> **Selected extract**
*** Block opens ***

We're all aware of how the incredible rescue of three Cleveland women quickly became a story dominated by next-door neighbor Charles Ramsey, less for his efforts and more for his lively persona, tailor-made for melodrama-addicted television news and the viral forces of the Internet.
Case in point: Another neighbor involved in that rescue received far less attention and for obvious reason: Angel Cordero speaks no English and as his interview with Cleveland's WEWS-TV bore out, he's far less colorful than his McDonald's-eating neighbor. Frankly, he's boring. Can't have that on TV!
Both men have been called heroes: Ramsey, showered with the word; Cordero, labeled "unsung." But are they really heroes? Just as Ramsey repeatedly told TV interviewers he wanted no reward money, a subdued Cordero invoked similar sentiments, saying, "I did what had to be done."

*** Block closes ***

> **What you need to do**
Answer from the Cleveland rescue commentary:
(a) Which TV station interviewed Angel Cordero?
(b) What did Ramsey repeatedly tell TV interviewers he did not want?
(c) What did Cordero say to express similar sentiments?

> **Given data**
*** Block opens ***

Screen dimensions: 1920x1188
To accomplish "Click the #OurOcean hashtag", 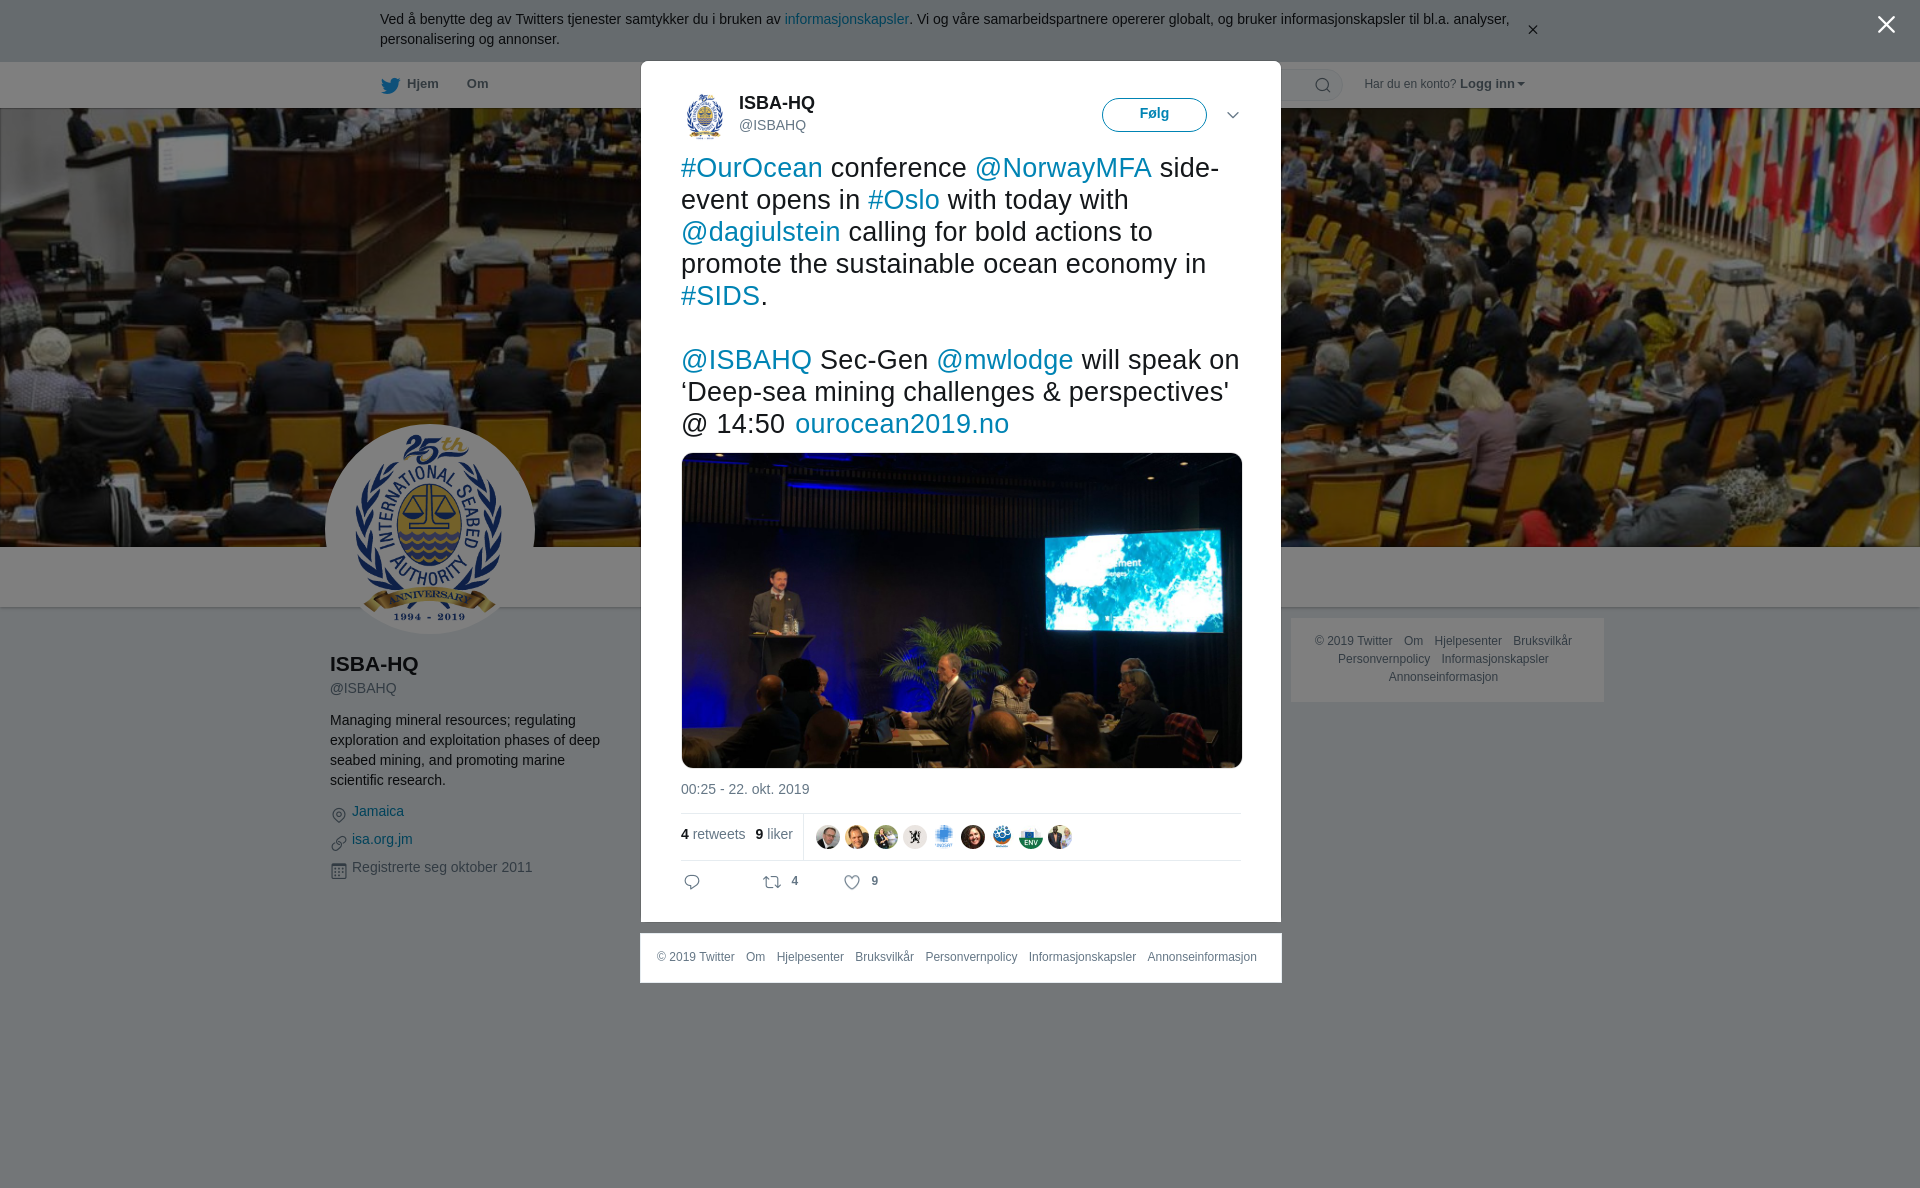I will pyautogui.click(x=752, y=168).
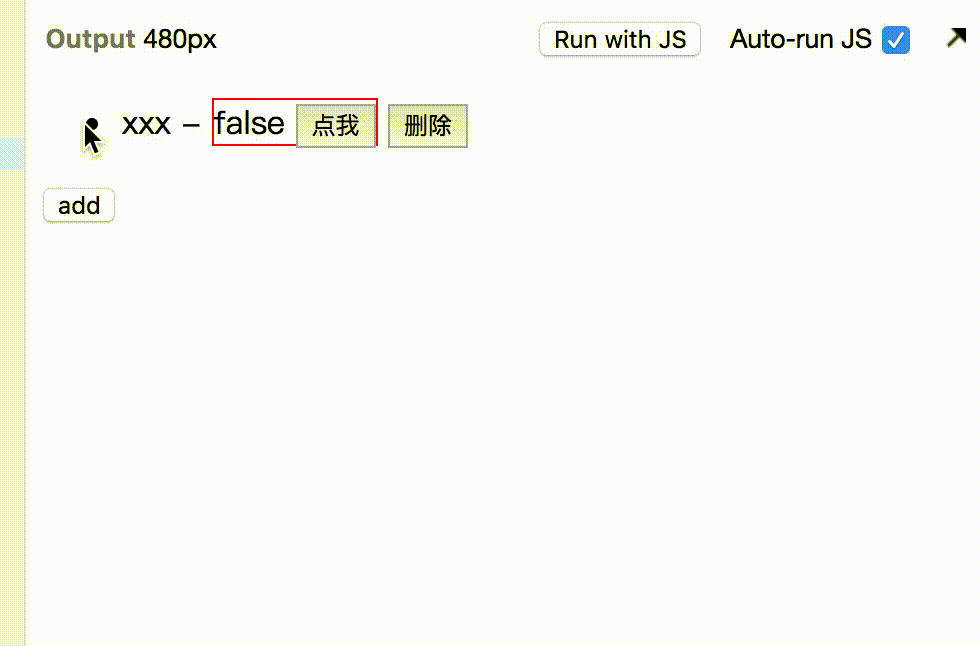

*** Block closes ***

> **Response for this exercise**
(a) Cleveland's WEWS-TV
(b) Reward money
(c) "I did what had to be done."